» Data provided
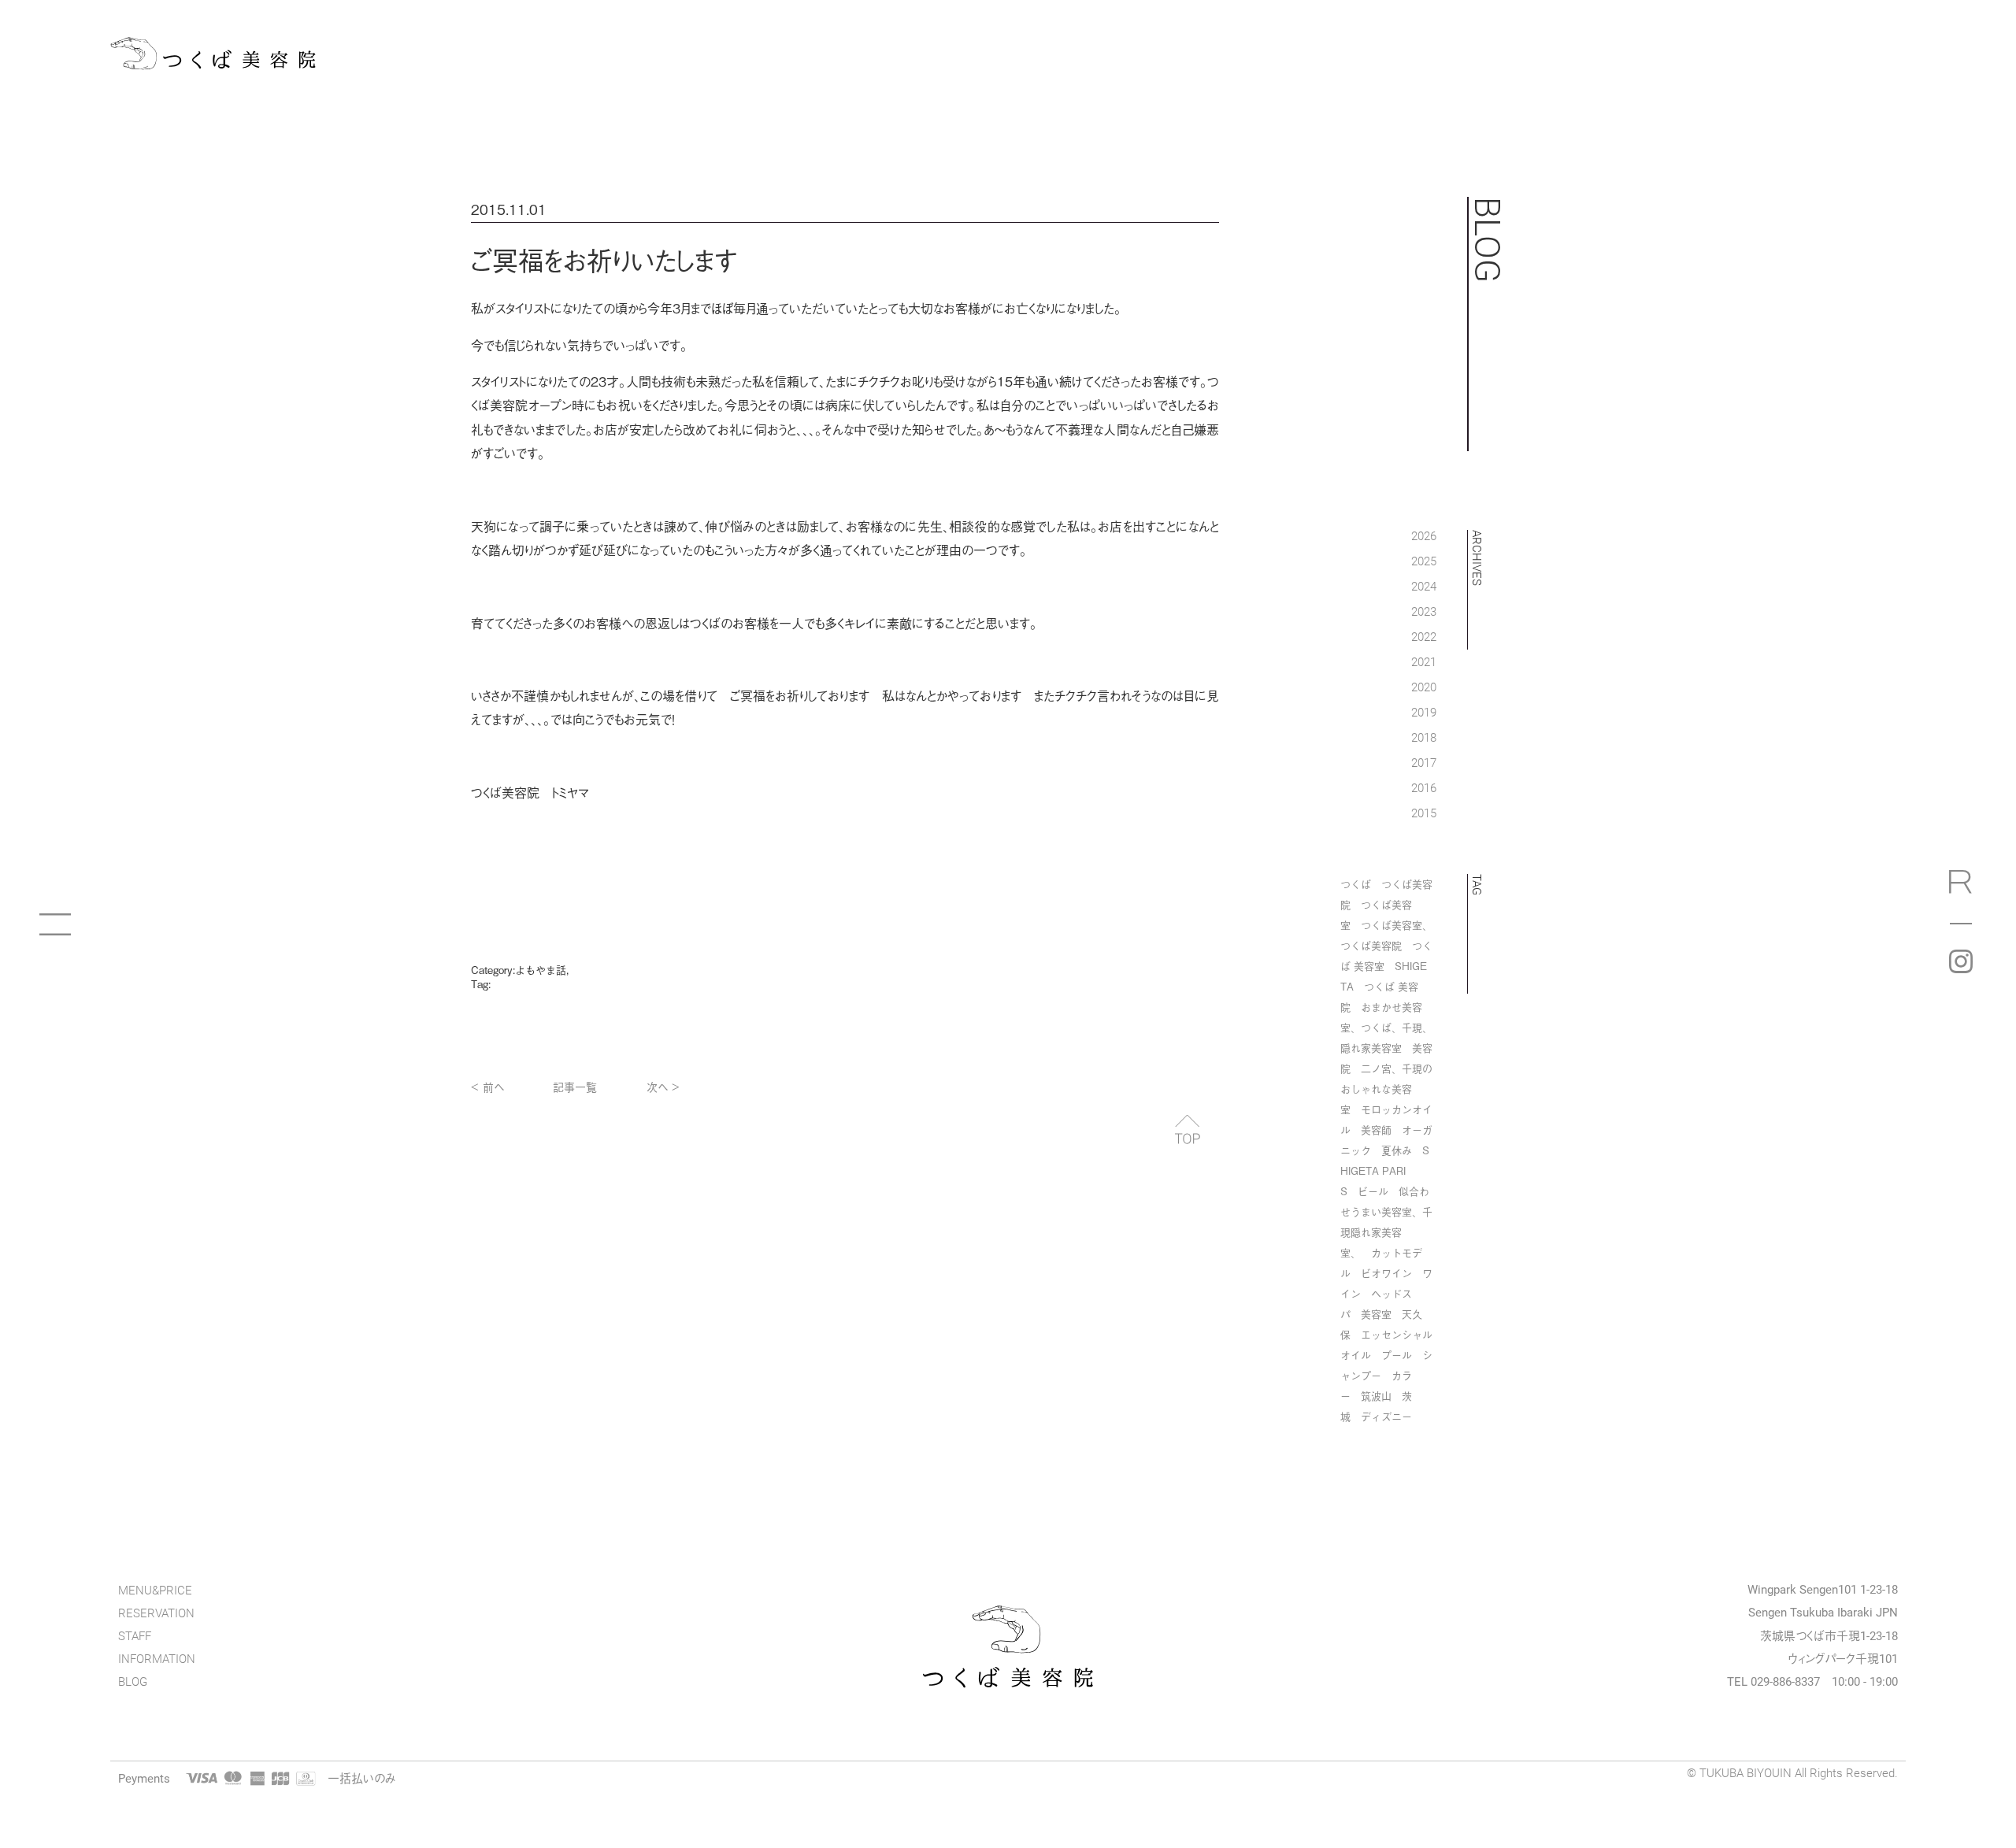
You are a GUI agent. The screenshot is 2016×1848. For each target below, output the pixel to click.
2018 (1423, 737)
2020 (1423, 686)
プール (1396, 1354)
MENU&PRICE (155, 1590)
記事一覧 (575, 1086)
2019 (1423, 712)
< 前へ (487, 1086)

» What to produce
Return the listing exactly as it appears, excluding any image.

» Solved exercise
You are a GUI agent. The screenshot is 2016×1848. For each target below, output the pixel to click.
2018 (1423, 737)
2020 (1423, 686)
プール (1396, 1354)
MENU&PRICE (155, 1590)
記事一覧 (575, 1086)
2019 (1423, 712)
< 前へ (487, 1086)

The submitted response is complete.